__Task statement__. Reproduce the memorial tribute to Joan Barker below word for word, from its heading to its final sentence.

__Exercise passage__.
Joan Barker (12 Jul 1928 - 9 Jul 2017)
In loving memory of Joan Barker who sadly passed away on 9th July 2017
Joan was born to Ivy and John Hayes in Bolton, Lancashire on Thursday 12th July 1928.
She was the middle one of three children having two brothers, Alan, who was elder and a younger brother, Norman. Both have also sadly passed away.
John was a senior manager with the Water Board and in 1938 he was offered the choice of promotion to either the south coast of England, or to Skegness. Of course, it was no contest - he chose Skegness!
So at the age of ten, Joan moved with her family from Lancashire to the east coast of Lincolnshire.
Joan had a very happy childhood. She was generally a very well behaved child. Only once did she act out of character, and it got her into trouble.
The family were regular church goers. But one Sunday, Joan could not face the prospect of spending an hour of her life singing hymns and listening to the minister drone on. So she made an excuse at the very last minute, saying she felt unwell and wanted to go home. Instead, she went off to have an hour’s fun on the sea front. She was of course wearing her “Sunday best” - and so she was in double trouble when she accidentally fell into the boating lake, ruining her outfit as well as subsequently being caught out for missing church without good reason.
She was always very close to her mother throughout her life. When her mother and father separated during Joan’s early teens, her mother took it very badly and she and Joan became even closer as a result.
After leaving school, Joan started work in a jewellers in Skegness. But the work did not appeal to her. In fact, she hated it.
So she soon found alternative employment with an estate agency. She loved the work there, and the company was very good to her, permitting her time off when she needed it to go and care for her mother and brothers.

__Recorded information__.
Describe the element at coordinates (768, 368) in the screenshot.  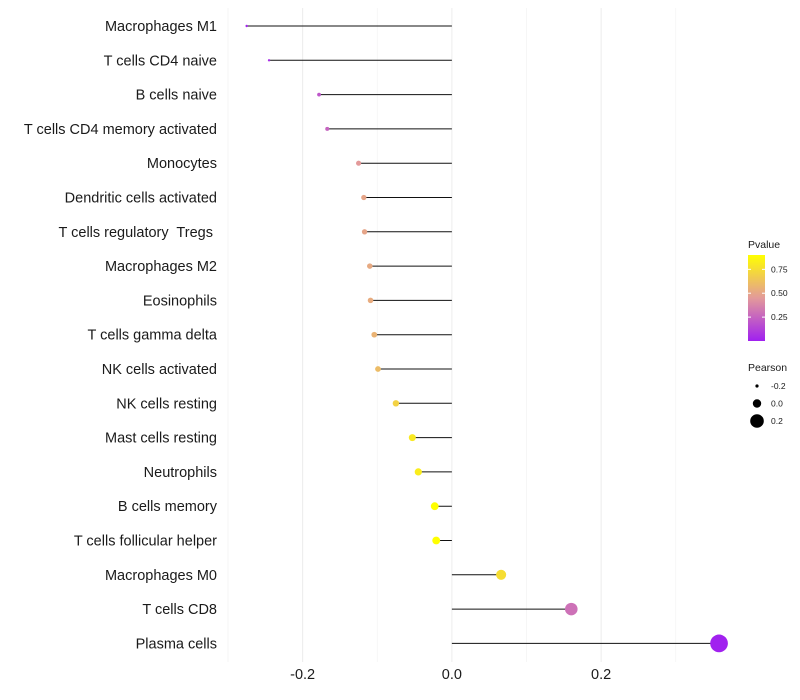
I see `legend-pearson-title: Pearson` at that location.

__Result for this exercise__.
Joan Barker (12 Jul 1928 - 9 Jul 2017)
In loving memory of Joan Barker who sadly passed away on 9th July 2017
Joan was born to Ivy and John Hayes in Bolton, Lancashire on Thursday 12th July 1928.
She was the middle one of three children having two brothers, Alan, who was elder and a younger brother, Norman. Both have also sadly passed away.
John was a senior manager with the Water Board and in 1938 he was offered the choice of promotion to either the south coast of England, or to Skegness. Of course, it was no contest - he chose Skegness!
So at the age of ten, Joan moved with her family from Lancashire to the east coast of Lincolnshire.
Joan had a very happy childhood. She was generally a very well behaved child. Only once did she act out of character, and it got her into trouble.
The family were regular church goers. But one Sunday, Joan could not face the prospect of spending an hour of her life singing hymns and listening to the minister drone on. So she made an excuse at the very last minute, saying she felt unwell and wanted to go home. Instead, she went off to have an hour’s fun on the sea front. She was of course wearing her “Sunday best” - and so she was in double trouble when she accidentally fell into the boating lake, ruining her outfit as well as subsequently being caught out for missing church without good reason.
She was always very close to her mother throughout her life. When her mother and father separated during Joan’s early teens, her mother took it very badly and she and Joan became even closer as a result.
After leaving school, Joan started work in a jewellers in Skegness. But the work did not appeal to her. In fact, she hated it.
So she soon found alternative employment with an estate agency. She loved the work there, and the company was very good to her, permitting her time off when she needed it to go and care for her mother and brothers.